Это не мама. Это Дуболом. Это не мама виновата, что не сказала ей нужных слов. Это Дуболом сделал её такой.

Счастье, счастье, счастье, что Макс – не такой.

Стало жалко маму; Софа мотнула головой, прогоняя жалость. Когда громыхнули двери, и уже у самого Глазова по вагону понесли горячие пирожки, она купила себе один. Взяла за самый край, откусила и принялась жевать. Пирожок оказался резиновый, как блин из «Минутки», но тёплый, с бульоном внутри. Софа проглотила пирожок в два укуса; почувствовала наконец голод и решила, что по пути к Насте зайдёт в магазин – хоть тортик купит. Куда бы забежать? Можно «Хлебосол» на Ленина – он работает допоздна. Или в «Кожильский», прямо у Настиного дома…

От мысли, что ещё немного, ещё каких-то десять минут – и она окажется в Глазове, побежит по знакомым, по любимым улицам, сердце заколотилась. На минуту Софка забыла про маму, про Дуболома, про Максима – забыла про всё и только вглядывалась в темноту, высматривая очертания гипермаркета и вокзала.

Когда электричка затормозила, Софа выскочила в тамбур первой. Рюкзак ударил по спине; перехватило дыхание. Электричка остановилась, двери разошлись, и Софа вынырнула в холодный, влажный вечерний воздух. Застучало в ушах. Глазов встречал её белыми фонарями, моросью, чьим-то смехом на платформе. И знакомым, сладковатым запахом тополиных стволов. Они даже зимой пахли; они пахли даже под снегом, пахли так отчётливо и щемяще, что у Софки сжималось сердце.
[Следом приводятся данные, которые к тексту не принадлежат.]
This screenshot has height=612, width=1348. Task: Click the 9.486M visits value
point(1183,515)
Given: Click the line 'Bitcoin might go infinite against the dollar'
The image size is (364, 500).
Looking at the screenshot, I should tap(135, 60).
Она остановилась на секунду. Вдохнула, вобрала в себя этот аромат. Подтянула лямки и двинулась через вокзальную площадь наискосок к аптеке. Несмотря на усталость и злость, несмотря на тревогу и неуверенность, внутри как будто мелькнула первая, далёкая ещё вспышка весны.

***

Миновав вокзальный район, Софка через старую типографию вышла на заснеженную, ярко освещённую улицу Короленко. От адреналина слега потряхивало – весь бесконечный день, с самого похода к трубе в третьем часу, крутился перед глазами.
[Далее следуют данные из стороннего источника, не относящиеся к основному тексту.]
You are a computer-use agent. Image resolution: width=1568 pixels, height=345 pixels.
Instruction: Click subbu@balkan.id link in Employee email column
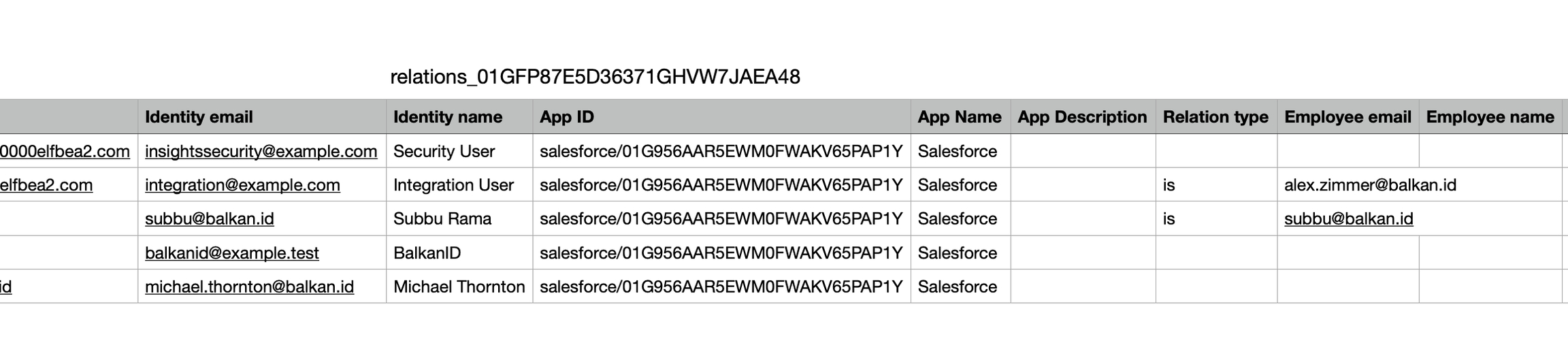[1348, 218]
Хотелось поскорей добежать до Насти: раздеться, согреться, окунуться в тепло обитаемой квартиры, где живёт нормальная семья – мама, папа, дочь – без всяких отчимов. Без всяких Дуболомов.

На перекрёстке у музыкальной школы Софка решила, что дворами лучше не ходить: темно, да и поздно уже. Хватит на сегодня приключений на её задницу. Свернула на Кирова, добралась до Ленина и, сунув руки в карманы, зашагала вдоль сугробов, шапками накрывавших до сих пор не убранные сучья.

Она нежно любила эту длинную, зелёную улицу – до тех пор, пока прошлым летом не вырубили почти все кусты и деревья. В восьмом классе, когда к ним перешла Ксюша, они возвращались тут вместе с Вадимом и Алиной. Вадим помогал классной тащить пачку тетрадей из школы, а Софка шла так, за компанию. Хорошая была погода, и настроение тоже хорошее. Было бы. Если бы не Ксюша.